● **MATERIALS PROVIDED**
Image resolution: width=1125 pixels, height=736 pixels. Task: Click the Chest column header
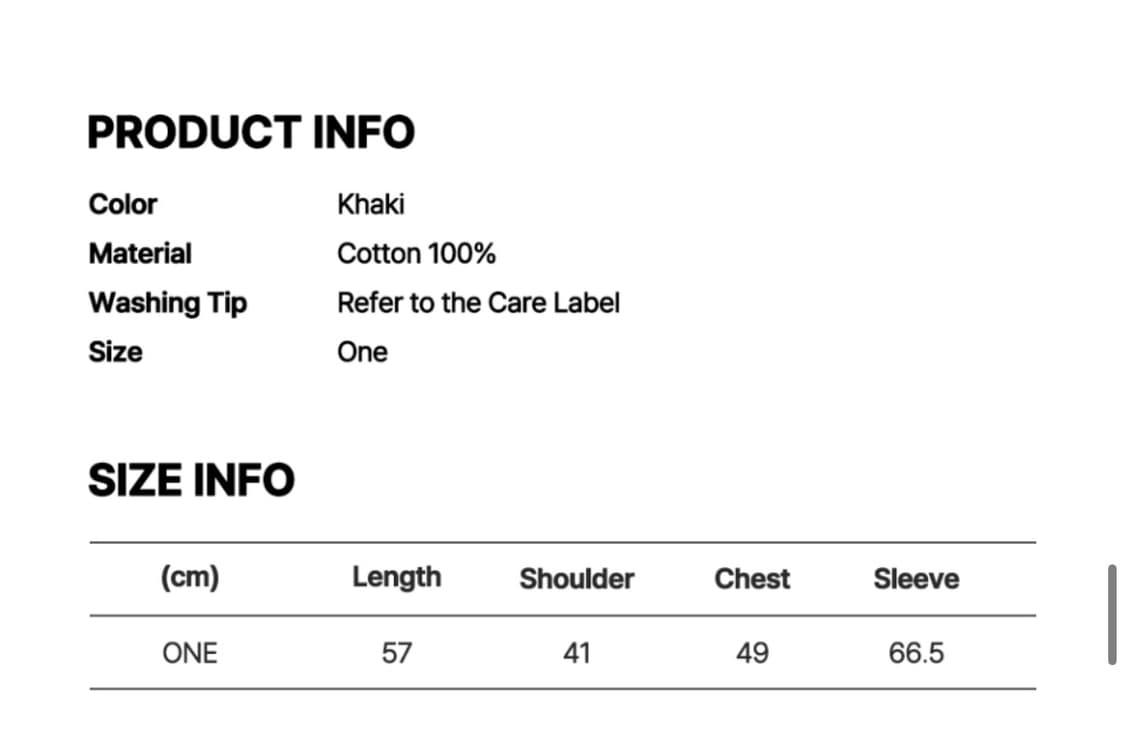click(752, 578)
--
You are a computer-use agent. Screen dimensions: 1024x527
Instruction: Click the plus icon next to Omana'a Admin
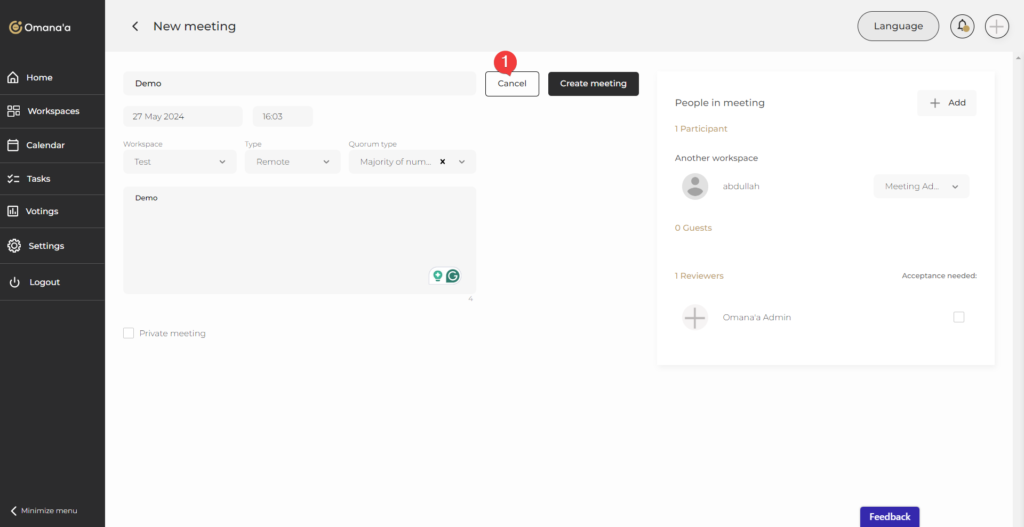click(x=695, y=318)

● **WHAT IS EXPECTED**
Print the rows from the line containing "You are a computer-use" through the line containing "click(x=695, y=318)", both ends included, reproducing each line exactly. Leave the pictures out of your answer.

● **SOLUTION TO THE PROBLEM**
You are a computer-use agent. Screen dimensions: 1024x527
Instruction: Click the plus icon next to Omana'a Admin
click(x=695, y=318)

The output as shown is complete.